Professor Lau was a 2016 recipient of a CS-Can | Info-Can Outstanding Young Computer Science Researcher Award, a recognition of the leading young computer scientists in the nation. Within the Cheriton School of Computer Science, he was awarded a three-year Cheriton Faculty Fellowship in 2019 for research excellence, and a University of Waterloo Outstanding Performance Award in 2018 for his exceptional contributions in teaching and scholarship.
Professor Lau’s early work on the Steiner tree packing problem led to major progress in the field. He designed the first constant factor approximation algorithm for this problem, using combinatorial methods about matroids and submodular functions, a result of great interest to graph theorists. The work received the prestigious Machtey Award, which is conferred at the annual IEEE Symposium on Foundations of Computer Science to the author of the best student paper. For this research, Professor Lau was awarded both the Doctoral Prize from the Canadian Mathematical Society in 2007 and the Doctoral Prize from NSERC in 2008.
Since joining the Cheriton School of Computer Science, Professor Lau with his students has made progress on several problems related to spectral graph theory. Among them is Paulsen’s problem in frame theory — named after Waterloo Pure Mathematics Professor Vern Paulsen — that was solved by Professor Lau together with his doctoral student Akshay Ramachandran, his postdoc Tsz Chiu Kwok and his colleague Yin Tat Lee. For this work, Akshay received second place in the 2022 Mathematics Doctoral Prize as well as the 2022 Cheriton Distinguished Dissertation Award.

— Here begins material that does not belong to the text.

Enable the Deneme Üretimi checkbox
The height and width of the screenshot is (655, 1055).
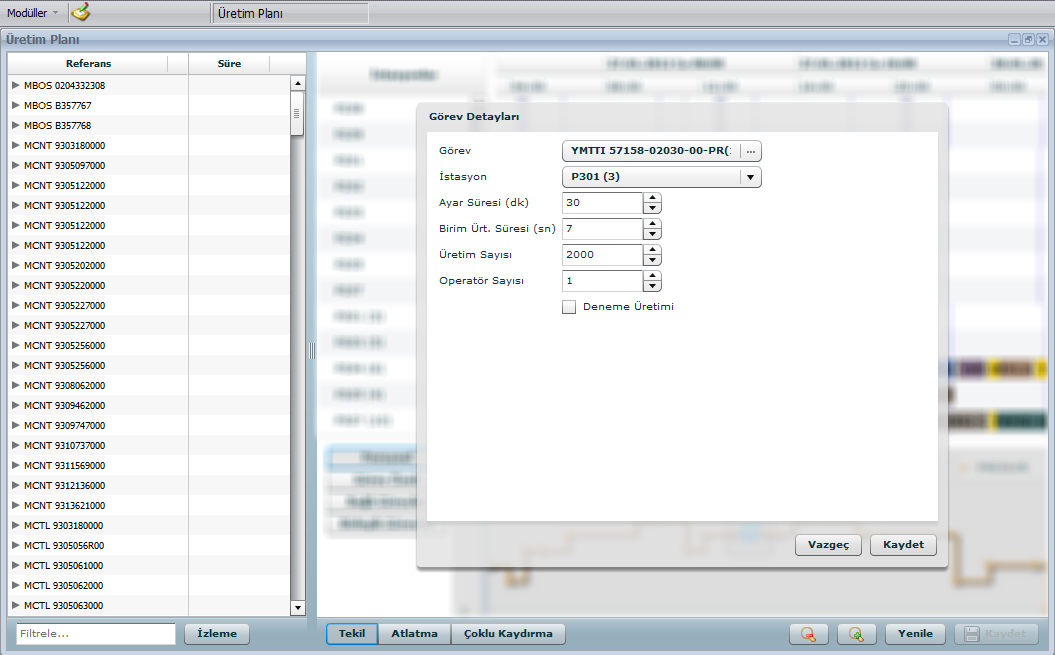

Professor Lau and his doctoral student Hong Zhou discovered that recent techniques in spectral sparsification can be used to design approximation algorithms for network design and showed that this spectral approach significantly extends the scope of network design problems that can be solved. Experimental design is a classical area in statistics that is also useful in machine learning. Using the new spectral approach, Professor Lau and Hong provided a unifying local search framework to match and improve all known results in experimental design and obtain new results in previously unknown settings. For this work, Hong received the 2021 Cheriton Distinguished Dissertation Award.
Professor Lau and his doctoral student Vedat Alev have proven a sharp eigenvalue bound about random walks in high dimensional expanders, which is important in the new spectral independence framework that leads to many recent breakthroughs in analyzing Markov chains.
Recently, Professor Lau and his doctoral students Alex Tung and Robert Wang are working to extend the fundamental results in spectral graph theory for undirected graphs to directed graphs and hypergraphs. This leads to a solution to the fastest mixing time problem for directed graphs.
Professor Lau has published 25 refereed journal articles and 33 refereed conference proceedings papers, many in the top journals and conferences in his field. With R. Ravi and Mohit Singh, he co-authored Iterative Methods in Combinatorial Optimization, a Cambridge University Press book that presents an iterative method for proving a variety of results in combinatorial optimization.